Mein Blick fiel auf die Kleider, die säuberlich gefaltet, aufeinander gestapelt waren, in den kleinen Fächern. Unschlüssig sah ich an mir herunter, das T-Shirt von Damiano reichte mir bis zur Mitte der Oberschenkeln.

Es war nicht richtig mir einfach so Kleidung zu nehmen, aber hatte ich denn eine bessere Option? In dieser Situation wohl kaum.

Also zog ich vorsichtig eine der schwarzen Hosen hervor, eine Männer-Hose natürlich.

Aber ich wusste mir nicht anders zu helfen, schließlich konnte ich das Gebäude schlecht mit einem Hochzeitskleid unbemerkt verlassen. Deshalb zog ich mir die Hose entschlossen über. Sie war mir zwar an den Beinen viel zu lang, das machte mir allerdings nichts aus, da es besser war als nichts.

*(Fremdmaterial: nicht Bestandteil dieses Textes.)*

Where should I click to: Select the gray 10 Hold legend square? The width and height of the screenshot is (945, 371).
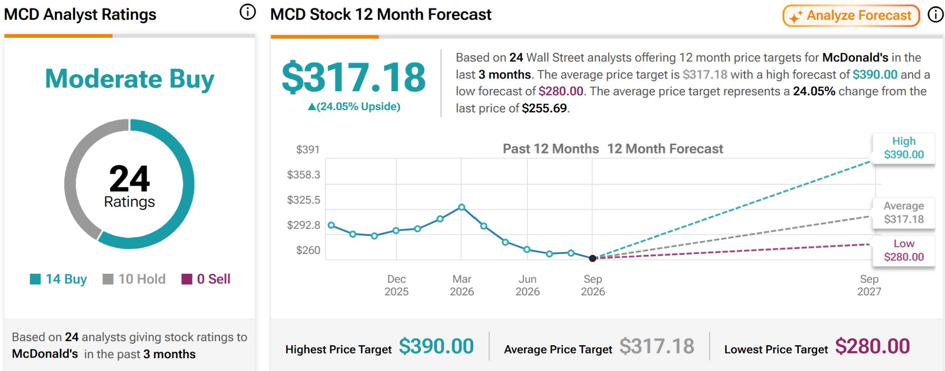click(x=108, y=279)
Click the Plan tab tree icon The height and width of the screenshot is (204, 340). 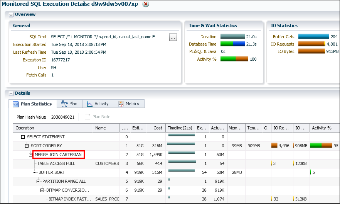tap(64, 104)
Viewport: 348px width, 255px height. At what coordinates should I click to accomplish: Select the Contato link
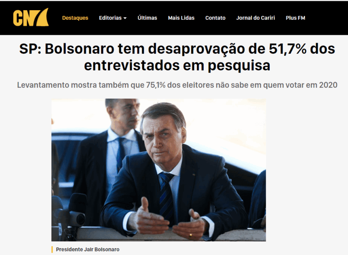[215, 18]
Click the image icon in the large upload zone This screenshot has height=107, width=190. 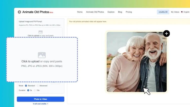point(42,55)
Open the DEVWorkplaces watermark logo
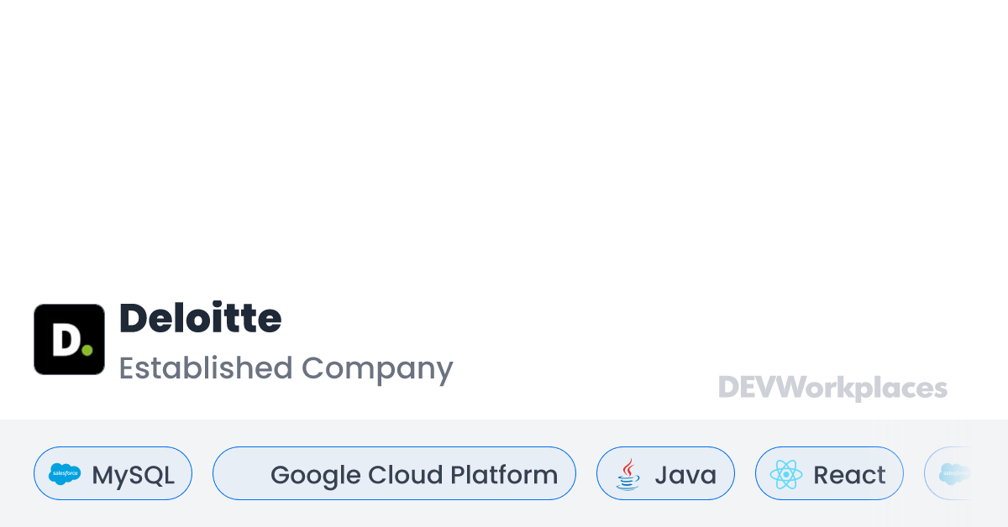Image resolution: width=1008 pixels, height=527 pixels. pyautogui.click(x=832, y=388)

Lieber eine zu große Hose, als ein ramponiertes Hochzeitskleid. 
Also krempelte ich die Hosenbeine nach oben, um zu verhindern, dass ich über den Stoff stolperte.

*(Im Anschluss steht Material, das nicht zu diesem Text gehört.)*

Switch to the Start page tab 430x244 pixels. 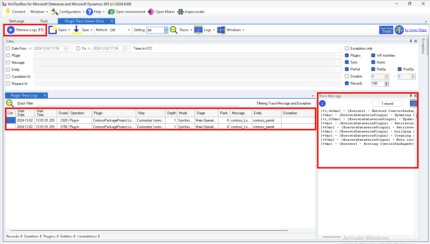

Eilig zog ich den Reißverschluss hoch und machte die Knöpfe zu, ehe ich mir einfach noch einen übergroßen grauen Pulli überzog.  Sofort umhüllte mich der Geruch von Damiano, der mir einen Stich versetzte. 
Hatte ich das Richtige getan? Es fühlte sich nicht so an, obwohl ich es besser wissen sollte. Immerhin konnte ich jetzt wenigstens rausgehen, ohne dass jemand mich sofort erkennen würde.  Mein Blick fiel auf die Kleidung, die jetzt nicht mehr ordentlich gestapelt war. 

So gut ich konnte, brachte ich die Stapel an Kleidung wieder in Ordnung, bevor ich die Tür des Kleiderschrankes schloss.

»Kann es sein, dass du einen Fetisch für meine Klamotten hast?«

Ich zuckte vor Schreck zusammen, als ich mich umdrehte. Um einen Damiano zu sehen, mit halbnacktem Schweiß überzogenen Oberkörper, lehnte er scheinbar lässig an die Wand. Doch sein Blick lag unentwegt auf mir.  Kurz fragte ich mich, ob er gerade trainiert hatte, aber seine Anwesenheit beendete jeden rationalen Gedanken in meinem Kopf. 

Die Spannung in der Luft, zwischen uns, war beinahe körperlich zu spüren.

»Und du einen Fetisch dafür, mich zu retten und dann zu entführen«, konterte ich, als ich es endlich schaffte meinen Mund zu öffnen.

Damiano stieß sich von dem Türrahmen ab, kam näher, bis zwischen uns nur noch ein Meter Abstand war. Es machte mich dennoch unfassbar nervös. Seine Nähe und die Gefühle, die mit ihr in mir aufwallten. Gefühle, die ich um jeden Preis unterdrücken musste.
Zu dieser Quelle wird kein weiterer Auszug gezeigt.